Repost from April, 2010:
Many Catholics have been rightly shaken by the allegations about the Pope and his handling of the child sexual abuse. Contrary to media reports, however, the actual facts of the cases that have been dug up to smear the Holy Father have only showed how courageously and efficiently he has acted throughout the whole sordid affair. The latest attack from the Associated Press is also laden with amateur errors and blunders. In fact, it shows a frightening hatred for the Pope that seasoned journalists would distort, manipulate, and ignore basic rules of journalism to smear the Pope and stop his house-cleaning of the Catholic Church. As the Catholic League has pointed out in a recent ad in the New York Times: it’s not about “the children”; it’s all about the moral teachings of the Catholic Church and how the sexual voyeurism is going to take a major hit under Benedict’s watch.

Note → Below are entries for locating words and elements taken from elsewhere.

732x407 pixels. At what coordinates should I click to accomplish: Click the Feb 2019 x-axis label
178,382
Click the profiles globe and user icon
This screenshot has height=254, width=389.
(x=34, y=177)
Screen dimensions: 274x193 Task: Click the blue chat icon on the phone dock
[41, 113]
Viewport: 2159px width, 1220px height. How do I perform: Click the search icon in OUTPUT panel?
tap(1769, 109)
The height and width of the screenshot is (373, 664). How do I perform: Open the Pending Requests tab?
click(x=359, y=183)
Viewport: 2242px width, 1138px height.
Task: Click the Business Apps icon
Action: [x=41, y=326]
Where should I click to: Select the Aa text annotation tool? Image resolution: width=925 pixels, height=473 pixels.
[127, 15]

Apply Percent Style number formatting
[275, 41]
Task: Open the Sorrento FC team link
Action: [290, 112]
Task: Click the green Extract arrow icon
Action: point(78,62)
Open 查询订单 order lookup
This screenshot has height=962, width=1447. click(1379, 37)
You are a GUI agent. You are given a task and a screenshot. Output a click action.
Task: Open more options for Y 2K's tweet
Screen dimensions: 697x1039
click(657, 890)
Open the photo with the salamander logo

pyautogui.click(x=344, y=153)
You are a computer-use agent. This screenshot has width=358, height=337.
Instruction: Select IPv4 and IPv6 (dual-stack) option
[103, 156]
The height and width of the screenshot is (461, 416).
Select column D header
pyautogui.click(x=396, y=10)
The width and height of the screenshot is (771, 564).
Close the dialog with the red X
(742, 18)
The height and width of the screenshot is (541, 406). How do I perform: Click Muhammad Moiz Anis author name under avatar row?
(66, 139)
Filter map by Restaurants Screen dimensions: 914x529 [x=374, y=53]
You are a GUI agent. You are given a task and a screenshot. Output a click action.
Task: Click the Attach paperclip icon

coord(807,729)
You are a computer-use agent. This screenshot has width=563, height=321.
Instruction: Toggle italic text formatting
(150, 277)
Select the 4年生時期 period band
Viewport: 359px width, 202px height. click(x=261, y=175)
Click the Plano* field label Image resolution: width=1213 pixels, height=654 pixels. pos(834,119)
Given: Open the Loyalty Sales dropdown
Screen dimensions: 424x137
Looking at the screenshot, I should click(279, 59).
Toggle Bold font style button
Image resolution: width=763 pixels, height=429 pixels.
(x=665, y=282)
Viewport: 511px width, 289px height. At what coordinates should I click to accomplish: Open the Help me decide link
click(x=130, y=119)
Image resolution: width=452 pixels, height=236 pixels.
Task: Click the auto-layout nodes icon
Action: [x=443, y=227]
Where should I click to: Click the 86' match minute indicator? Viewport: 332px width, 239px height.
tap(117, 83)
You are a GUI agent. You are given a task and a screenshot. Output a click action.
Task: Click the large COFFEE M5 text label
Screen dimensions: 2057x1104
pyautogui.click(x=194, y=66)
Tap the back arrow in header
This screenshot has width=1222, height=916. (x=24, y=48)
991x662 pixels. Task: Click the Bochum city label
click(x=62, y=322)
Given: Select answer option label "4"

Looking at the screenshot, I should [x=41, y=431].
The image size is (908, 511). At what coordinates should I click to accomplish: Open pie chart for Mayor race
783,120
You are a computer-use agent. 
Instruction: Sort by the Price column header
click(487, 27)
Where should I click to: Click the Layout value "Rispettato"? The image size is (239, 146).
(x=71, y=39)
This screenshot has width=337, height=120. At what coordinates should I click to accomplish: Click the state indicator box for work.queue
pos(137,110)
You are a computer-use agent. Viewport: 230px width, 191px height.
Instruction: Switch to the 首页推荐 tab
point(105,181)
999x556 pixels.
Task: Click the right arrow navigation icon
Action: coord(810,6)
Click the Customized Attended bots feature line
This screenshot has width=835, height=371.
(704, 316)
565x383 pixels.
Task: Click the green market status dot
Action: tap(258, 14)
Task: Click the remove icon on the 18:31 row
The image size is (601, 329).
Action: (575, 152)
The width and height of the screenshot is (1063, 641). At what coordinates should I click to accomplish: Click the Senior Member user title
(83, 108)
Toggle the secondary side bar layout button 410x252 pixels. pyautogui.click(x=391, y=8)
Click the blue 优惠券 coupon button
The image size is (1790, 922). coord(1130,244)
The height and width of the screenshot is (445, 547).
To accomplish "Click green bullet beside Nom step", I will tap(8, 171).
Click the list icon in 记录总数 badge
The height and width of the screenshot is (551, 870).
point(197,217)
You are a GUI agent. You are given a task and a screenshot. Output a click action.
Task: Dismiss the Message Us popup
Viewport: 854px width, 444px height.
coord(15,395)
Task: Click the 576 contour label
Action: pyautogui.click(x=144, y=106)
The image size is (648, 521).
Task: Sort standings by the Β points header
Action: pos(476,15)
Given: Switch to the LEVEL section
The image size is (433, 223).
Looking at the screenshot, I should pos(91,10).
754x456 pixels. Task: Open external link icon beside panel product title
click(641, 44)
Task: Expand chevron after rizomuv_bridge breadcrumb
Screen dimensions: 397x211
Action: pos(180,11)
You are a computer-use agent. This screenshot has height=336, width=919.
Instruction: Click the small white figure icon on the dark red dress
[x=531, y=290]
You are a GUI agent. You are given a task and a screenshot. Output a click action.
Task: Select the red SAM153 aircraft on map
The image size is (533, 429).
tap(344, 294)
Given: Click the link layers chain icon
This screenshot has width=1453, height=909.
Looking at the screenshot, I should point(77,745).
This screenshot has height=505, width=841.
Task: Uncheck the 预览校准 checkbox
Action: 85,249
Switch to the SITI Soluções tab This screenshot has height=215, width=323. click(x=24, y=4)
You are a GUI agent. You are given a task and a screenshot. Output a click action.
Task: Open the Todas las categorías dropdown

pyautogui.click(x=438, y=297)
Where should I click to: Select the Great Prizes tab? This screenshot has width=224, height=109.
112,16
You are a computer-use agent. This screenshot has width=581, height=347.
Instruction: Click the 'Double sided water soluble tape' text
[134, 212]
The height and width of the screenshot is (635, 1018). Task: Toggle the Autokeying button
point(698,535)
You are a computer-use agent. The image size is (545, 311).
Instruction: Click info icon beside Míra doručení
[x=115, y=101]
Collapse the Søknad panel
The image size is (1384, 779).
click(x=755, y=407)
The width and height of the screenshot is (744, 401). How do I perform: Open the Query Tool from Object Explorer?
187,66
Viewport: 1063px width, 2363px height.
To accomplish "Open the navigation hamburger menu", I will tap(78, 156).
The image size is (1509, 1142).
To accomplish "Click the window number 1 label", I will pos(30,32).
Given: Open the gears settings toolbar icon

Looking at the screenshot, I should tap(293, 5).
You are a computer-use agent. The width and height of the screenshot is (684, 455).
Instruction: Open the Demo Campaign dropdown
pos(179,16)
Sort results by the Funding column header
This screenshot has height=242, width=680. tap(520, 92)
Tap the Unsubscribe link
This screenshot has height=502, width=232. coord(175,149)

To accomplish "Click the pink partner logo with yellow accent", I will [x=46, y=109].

But what about the substance of the question regarding child sexual abuse? How did it happen? Some people say it’s celibacy. But that doesn’t explain why child sexual abuse is exponentially much higher outside of the Catholic Church, does it? No, it does not.
So what is the cause of this plague that has attacked the Church and Society these past forty years? Well, it’s actually not that complicated at all, but it does require some explanation.
The problem is rooted in the understanding of sex. When sex is a sacrifice and it has meaning for a culture, there is very little abuse of it. This is because it retains its nobility and purpose, as well as its mystery and transcendence. Sex is supposed to be a language of love, but our current culture has made it a language of war.
Today, sex is also rather meaningless. Because of contraception, sex has been stripped of its natural connection to procreation. So it’s no longer about sacrifice. It’s about entertainment. For a large portion of society, it’s about orgasm only. That’s why the West’s birth rates are suicidal and why it is on the edge of demographic collapse. Sex was also once considered a remote participation in the economy of God. But today, we’re into sexual idolatry instead.
Let me repeat: Sex is predominantly understood today as entertainment. And if it’s about entertainment, then it cannot really be that meaningful. If it’s just a “little fun”; if it’s just “casual”; if it’s really not “all that serious”; if it truly is about entertainment, then what can be wrong with a little bit of sexual voyeurism? And where do you suppose this voyeurism will lead, if not to children? After all, entertainment is not serious. Entertainment doesn’t harm anyone, does it? Remember, folks, there is little meaning to sex in our age. And if there is little meaning to it, then why are so many people upset that children are being asked to engage in the entertainment? If sex is not serious, then why is its abuse being taken so seriously?